Anneler aslında çocuklarıyla yalnız başına oturup rahatlayıp çocuklarıyla zaman geçirmeyi düşünürken, çamaşır bulaşık ve ev temizliği gibi işler bunun sürekli ama sürekli bir şekilde ertelenmesini beraberinde getirmektedir. Sonuçta dışarıda bir işte ya da evde çalışan annelerin büyük bir çoğunluğu çocuklarına ayıracak zamanlarının olmadığından şikayet etmektedir.
Çalışan annelerin zaman artırımı için buldukları temizlikçi, yardımcı gibi yollar tüm gün çalışmış ve yorulmuş bir annenin çocuğuna kısıtlı da olsa bir zaman yaratmasını sağlamakta mıdır. Kuşkusuz büyük bir çoğunluk için “evet” cevabını vermek isterdim ama pek çok çalışan anne bu tip yardımları daha fazla çalışmak ve kendine zaman ayırmak adına kullanmaktadır. Bu işkolik denilebilecek annelerin savunmaları ise çoğunlukla “kimin için çalışıyoruz ki, yaptığımız her şey onlar için değil mi?” şeklinde olmaktadır.
Bireyin hayatındaki pek çok önemli faktörü hiçe sayarak, çalışmaya devam etmesi şeklinde tanımlayabileceğimiz işkoliklik, bir anneye bulaşmışsa (sosyal psikolojik yönden buna bir çeşit bulaşma diyebiliriz) artık o evde yaşayan çocuk ya da çocukların ilgiden nasibini almak gibi bir şansı da kalmamıştır. Ancak çok önemlidir ki, fazla çalışmak ve işkoliklik kavramlarını birbirinden ayırt etmek gerekir. Eğer söz konusu anne çalışma zamanları dışında öncelikle kendisine, çocuğuna ve çevresine zaman ayırabiliyorsa ancak fazla çalışan bir anne olarak tanımlanabilir.

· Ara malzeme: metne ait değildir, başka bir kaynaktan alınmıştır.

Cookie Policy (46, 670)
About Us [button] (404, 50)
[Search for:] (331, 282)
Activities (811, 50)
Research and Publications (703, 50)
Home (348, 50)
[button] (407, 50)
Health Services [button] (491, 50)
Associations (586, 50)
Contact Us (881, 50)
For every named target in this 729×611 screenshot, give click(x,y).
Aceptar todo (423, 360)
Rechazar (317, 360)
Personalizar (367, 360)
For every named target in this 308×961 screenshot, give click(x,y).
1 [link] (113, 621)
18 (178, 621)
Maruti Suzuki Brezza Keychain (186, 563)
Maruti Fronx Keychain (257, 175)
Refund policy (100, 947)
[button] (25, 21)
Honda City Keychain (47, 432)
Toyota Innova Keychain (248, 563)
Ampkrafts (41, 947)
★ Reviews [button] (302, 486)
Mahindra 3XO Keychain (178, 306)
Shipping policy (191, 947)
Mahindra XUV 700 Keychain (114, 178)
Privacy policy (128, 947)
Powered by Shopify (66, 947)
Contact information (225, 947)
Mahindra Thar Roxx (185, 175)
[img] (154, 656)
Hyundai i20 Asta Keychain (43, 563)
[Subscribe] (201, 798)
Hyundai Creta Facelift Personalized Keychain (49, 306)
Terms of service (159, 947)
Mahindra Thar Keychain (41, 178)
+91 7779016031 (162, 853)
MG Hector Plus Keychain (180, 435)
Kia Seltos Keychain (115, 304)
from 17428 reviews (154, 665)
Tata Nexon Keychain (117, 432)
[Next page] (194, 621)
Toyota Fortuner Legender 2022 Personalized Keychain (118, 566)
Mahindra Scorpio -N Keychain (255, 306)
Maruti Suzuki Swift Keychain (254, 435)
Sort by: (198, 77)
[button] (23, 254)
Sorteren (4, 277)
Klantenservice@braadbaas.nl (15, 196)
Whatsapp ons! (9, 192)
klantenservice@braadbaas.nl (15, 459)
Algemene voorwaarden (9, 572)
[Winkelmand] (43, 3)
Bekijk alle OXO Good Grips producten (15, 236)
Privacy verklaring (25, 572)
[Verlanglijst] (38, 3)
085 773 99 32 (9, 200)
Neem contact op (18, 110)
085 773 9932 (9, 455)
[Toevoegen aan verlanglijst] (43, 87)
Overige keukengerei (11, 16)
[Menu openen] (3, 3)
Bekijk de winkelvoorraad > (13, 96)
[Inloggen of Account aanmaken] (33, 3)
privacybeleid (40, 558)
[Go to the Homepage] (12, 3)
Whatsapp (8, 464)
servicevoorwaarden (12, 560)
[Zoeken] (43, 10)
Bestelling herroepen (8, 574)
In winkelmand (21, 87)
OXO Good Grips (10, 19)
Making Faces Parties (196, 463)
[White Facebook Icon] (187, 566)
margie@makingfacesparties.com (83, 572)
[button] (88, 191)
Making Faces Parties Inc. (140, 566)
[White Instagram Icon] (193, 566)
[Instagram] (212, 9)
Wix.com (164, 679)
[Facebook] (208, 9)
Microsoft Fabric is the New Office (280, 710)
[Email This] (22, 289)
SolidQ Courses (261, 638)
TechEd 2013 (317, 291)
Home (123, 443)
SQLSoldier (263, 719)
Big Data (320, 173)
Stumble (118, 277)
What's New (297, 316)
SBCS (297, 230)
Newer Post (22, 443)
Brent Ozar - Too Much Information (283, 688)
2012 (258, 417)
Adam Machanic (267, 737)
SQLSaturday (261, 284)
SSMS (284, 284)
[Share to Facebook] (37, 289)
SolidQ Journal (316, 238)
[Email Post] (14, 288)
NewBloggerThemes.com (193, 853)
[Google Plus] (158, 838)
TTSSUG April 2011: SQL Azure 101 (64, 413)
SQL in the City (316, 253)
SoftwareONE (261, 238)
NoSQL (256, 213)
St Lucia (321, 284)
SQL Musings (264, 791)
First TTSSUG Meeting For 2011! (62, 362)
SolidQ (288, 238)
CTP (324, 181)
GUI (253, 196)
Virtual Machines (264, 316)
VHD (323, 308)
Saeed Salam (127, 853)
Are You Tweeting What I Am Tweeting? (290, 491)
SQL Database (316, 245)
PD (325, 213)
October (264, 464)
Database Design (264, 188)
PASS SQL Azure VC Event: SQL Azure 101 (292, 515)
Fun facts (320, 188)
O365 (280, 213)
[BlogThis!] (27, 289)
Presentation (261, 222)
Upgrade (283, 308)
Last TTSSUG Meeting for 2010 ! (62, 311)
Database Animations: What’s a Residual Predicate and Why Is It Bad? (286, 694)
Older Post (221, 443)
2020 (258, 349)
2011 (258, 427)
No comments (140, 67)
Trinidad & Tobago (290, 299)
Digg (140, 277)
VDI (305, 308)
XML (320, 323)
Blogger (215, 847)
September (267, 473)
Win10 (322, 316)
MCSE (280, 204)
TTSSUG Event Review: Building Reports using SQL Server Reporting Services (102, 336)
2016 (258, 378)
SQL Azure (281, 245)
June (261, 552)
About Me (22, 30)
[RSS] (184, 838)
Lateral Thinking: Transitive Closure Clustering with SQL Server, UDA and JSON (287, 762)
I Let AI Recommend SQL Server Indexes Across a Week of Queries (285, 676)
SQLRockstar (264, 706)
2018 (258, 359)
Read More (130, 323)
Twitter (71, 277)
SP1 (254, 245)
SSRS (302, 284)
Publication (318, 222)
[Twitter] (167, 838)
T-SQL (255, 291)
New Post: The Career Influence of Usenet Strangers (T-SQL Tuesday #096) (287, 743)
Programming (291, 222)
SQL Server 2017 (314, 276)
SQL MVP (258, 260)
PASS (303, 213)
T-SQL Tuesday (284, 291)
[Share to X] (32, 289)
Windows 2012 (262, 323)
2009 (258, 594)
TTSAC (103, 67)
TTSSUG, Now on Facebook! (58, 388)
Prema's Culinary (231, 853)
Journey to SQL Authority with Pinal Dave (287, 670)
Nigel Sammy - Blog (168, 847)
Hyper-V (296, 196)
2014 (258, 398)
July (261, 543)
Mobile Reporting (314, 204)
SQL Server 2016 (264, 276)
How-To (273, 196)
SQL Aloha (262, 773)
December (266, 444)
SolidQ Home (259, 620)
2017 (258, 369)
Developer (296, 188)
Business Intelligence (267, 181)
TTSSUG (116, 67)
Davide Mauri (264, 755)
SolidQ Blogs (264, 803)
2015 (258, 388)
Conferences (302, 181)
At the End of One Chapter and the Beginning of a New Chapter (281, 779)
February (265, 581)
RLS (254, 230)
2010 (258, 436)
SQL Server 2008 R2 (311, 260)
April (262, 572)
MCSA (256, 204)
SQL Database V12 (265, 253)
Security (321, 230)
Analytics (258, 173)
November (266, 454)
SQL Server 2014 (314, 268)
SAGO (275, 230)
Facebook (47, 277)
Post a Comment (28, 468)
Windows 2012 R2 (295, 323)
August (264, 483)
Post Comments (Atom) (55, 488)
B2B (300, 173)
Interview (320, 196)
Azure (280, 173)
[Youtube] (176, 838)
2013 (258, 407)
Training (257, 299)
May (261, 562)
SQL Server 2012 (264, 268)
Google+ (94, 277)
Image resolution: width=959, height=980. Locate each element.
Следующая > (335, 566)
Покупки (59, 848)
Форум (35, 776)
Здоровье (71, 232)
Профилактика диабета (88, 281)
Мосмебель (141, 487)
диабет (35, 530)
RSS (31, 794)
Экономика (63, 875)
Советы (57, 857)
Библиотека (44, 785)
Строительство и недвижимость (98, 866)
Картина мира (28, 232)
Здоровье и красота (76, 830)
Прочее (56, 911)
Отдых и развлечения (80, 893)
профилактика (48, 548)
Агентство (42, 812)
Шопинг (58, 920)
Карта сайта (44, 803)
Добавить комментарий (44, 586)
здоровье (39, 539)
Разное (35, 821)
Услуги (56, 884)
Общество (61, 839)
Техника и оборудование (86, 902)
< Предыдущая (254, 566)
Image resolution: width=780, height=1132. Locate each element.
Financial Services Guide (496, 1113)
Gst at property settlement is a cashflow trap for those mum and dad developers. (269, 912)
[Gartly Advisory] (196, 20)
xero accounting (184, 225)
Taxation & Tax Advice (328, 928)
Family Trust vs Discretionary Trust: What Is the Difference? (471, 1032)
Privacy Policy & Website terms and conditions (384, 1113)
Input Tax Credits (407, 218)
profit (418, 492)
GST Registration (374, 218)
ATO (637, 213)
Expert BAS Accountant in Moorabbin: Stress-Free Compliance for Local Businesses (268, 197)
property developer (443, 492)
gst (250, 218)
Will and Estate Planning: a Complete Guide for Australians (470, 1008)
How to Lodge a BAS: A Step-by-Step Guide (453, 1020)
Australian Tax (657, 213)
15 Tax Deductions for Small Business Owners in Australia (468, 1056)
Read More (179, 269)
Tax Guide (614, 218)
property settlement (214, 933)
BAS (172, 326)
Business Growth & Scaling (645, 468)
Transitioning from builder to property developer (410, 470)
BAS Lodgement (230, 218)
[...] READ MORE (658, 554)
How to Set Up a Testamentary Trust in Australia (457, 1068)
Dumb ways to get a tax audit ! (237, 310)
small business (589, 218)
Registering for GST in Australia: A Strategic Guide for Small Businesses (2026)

Peki çalışmayan anne kimdir? Çalışan anne olmak nedir? Bunu hiç düşünüp sorguladınız mı ? aslında çalışmayan anne yok gibidir. Ancak söz konusu anne aldığı temizlik, çocuk bakımı, yardım gibi ev hizmetlerine rağmen profesyonel olarak tanımlanmış ya da tanımlanmamış bir işte çalışmıyor, sadece ve sadece kendine zaman ayırıyorsa çalışmayan anne olarak tanımlanabilir ki, bu tip annelere bence tembel anne demekte de bir sakınca yok sanırım.
Peki çalışan ya da çalışmayan ideal bir anne çocuğuna günde ne kadar zaman ayırmalıdır ? Çalışan anne olmak söz konusu olduğunda ilk akla gelen sorulardan biri budur. Çok tartışılan bu sorunun cevabı genellikle bizi kaliteli zaman kavramına götürür. Peki kaliteli zaman tek başına yeterli midir? Yani çocuğuna günde sadece 15 dakika ayıran bir anne kaliteli de olsa yeterli bir zaman ayırmış mıdır? Kuşkusuz cevabım “hayır” olacaktır. İdeal bir zaman ayırımı çocuğa 20’şer dakikalık bloklar halinde günde en az 1saatinizi ayırmaktan geçer. Bunu yaptığınız anda ancak bugün çocuğuma ideal olarak zaman ayırabildim, yani “bugün çocuğumla ilgilenebildim” diyebilirsiniz. “Bu ilginin dağılımı nasıl olacak ? peki sürekli oyun mu oynayacağız şimdi?” diyenleri duyar gibiyim. Tabii ki hayır, eğer üç temel bölümden bahsediyorsak, bunlardan birincisiçocuğun doğaçlama, soyutlama ve sosyal becerilerini geliştirmek için serbest oyun olmalıdır. İkinci olarak da çocuğun ince motor ve el becerilerini geliştirici, her türlü boyama, hamur, çamur, kesme yapıştırma ve benzeri faaliyetler ebeveynle birlikte yapılmalıdır. Üçüncü olarak ise dil gelişimini destekleyen okuma, masal anlatma vb. faaliyetler yapılabilir.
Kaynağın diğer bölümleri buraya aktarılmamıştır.